The task: All of the data must be printed exactly; please include every line.

Stored items:
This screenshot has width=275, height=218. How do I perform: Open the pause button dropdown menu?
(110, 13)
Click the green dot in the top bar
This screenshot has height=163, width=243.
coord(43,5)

Answer section:
This screenshot has width=275, height=218. How do I perform: Open the pause button dropdown menu?
(110, 13)
Click the green dot in the top bar
This screenshot has height=163, width=243.
coord(43,5)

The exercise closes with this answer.